Tagged: Diabetics Kidney Infections
June 13, 2021 at 4:31 am #825Sunil KumarParticipant
The Journal of Clinical Investigation reported People with diabetes mellitus are at higher risk of developing serious ascending infections of the urinary tract. The traditional explanation has focused on the role of glycosuria in promoting bacterial growth.
Using mouse models, Murtha et al. demonstrate that when the intracellular insulin signaling pathway is compromised, antimicrobial defenses are compromised too, and the mice are unable to effectively handle uropathogenic E. coli introduced experimentally into the urinary tract. These observations strongly support the hypothesis that the antimicrobial defenses of the kidney are dependent on insulin, and the urinary tract infections associated with diabetes occur due to reduced expression of these key effectors of innate immunity.
Uropathogenic E. coli (UPEC) is the cause of 80% of UTI. The infection usually begins as a cystitis. UPEC binds to the bladder epithelium, invades the superficial cells, and forms intracellular bacterial communities (11). If the infection is not controlled at this stage, the microbes ascend into the collecting tubules, provoking an intense inflammatory response, recognized clinically as pyelonephritis.

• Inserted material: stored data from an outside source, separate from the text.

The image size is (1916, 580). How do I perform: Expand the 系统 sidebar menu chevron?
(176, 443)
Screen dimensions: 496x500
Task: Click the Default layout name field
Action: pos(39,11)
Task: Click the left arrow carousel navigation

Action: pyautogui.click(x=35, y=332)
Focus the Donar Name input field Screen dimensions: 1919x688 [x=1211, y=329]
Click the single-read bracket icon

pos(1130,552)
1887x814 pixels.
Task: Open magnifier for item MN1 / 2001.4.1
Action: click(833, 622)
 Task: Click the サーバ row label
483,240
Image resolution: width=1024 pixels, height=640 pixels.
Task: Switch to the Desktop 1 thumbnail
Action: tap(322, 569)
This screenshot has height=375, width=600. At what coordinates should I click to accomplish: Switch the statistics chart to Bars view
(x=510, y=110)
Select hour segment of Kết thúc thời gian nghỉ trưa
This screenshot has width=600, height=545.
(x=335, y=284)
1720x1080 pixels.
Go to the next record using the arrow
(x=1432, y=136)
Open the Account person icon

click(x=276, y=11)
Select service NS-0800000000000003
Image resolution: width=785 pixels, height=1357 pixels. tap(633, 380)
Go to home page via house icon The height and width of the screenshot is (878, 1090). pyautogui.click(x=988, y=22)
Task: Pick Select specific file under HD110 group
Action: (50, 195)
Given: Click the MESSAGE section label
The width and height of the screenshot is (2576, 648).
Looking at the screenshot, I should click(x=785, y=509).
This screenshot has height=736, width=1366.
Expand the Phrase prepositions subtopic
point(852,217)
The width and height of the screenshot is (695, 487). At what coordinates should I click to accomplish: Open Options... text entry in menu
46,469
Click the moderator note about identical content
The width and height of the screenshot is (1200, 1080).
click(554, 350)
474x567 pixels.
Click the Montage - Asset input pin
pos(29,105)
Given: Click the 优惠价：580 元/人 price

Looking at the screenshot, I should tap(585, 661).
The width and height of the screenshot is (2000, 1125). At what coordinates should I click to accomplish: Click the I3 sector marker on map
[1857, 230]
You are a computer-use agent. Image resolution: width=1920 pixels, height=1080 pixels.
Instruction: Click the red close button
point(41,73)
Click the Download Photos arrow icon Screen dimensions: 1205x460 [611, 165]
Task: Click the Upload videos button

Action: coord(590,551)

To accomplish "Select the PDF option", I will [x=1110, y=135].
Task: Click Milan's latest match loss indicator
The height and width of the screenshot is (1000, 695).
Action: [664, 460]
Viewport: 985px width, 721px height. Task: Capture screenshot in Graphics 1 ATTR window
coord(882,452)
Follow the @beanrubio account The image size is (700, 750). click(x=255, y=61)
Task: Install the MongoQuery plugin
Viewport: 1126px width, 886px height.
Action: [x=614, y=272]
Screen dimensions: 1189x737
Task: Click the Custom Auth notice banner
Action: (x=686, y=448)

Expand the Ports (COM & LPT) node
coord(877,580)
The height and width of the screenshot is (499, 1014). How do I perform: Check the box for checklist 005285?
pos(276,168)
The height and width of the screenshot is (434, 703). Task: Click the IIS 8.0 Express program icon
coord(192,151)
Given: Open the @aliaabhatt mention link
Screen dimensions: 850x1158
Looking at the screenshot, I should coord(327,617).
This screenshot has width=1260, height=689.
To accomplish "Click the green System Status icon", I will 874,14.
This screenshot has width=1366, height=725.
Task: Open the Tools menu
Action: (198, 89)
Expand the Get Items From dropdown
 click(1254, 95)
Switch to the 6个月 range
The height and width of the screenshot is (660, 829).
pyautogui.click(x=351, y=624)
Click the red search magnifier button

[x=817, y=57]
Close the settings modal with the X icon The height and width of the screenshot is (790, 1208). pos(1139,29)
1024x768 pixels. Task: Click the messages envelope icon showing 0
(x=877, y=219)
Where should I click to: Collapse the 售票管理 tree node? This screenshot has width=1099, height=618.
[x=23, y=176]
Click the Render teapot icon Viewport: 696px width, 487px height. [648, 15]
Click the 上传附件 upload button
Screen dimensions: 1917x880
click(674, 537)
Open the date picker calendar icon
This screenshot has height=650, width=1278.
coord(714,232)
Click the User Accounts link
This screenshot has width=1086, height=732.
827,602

Type 2 diabetes, which is characterized by insulin resistance, expression of the insulin-dependent AMPs is suppressed, creating a less optimal antimicrobial environment, permitting viable microbes to ascend into the collecting ducts. Once attached to the epithelium of the collecting ducts, bacteria invade the epithelial cells, expand in number, and subsequently provoke an acute inflammatory response, clinically recognized as pyelonephritis.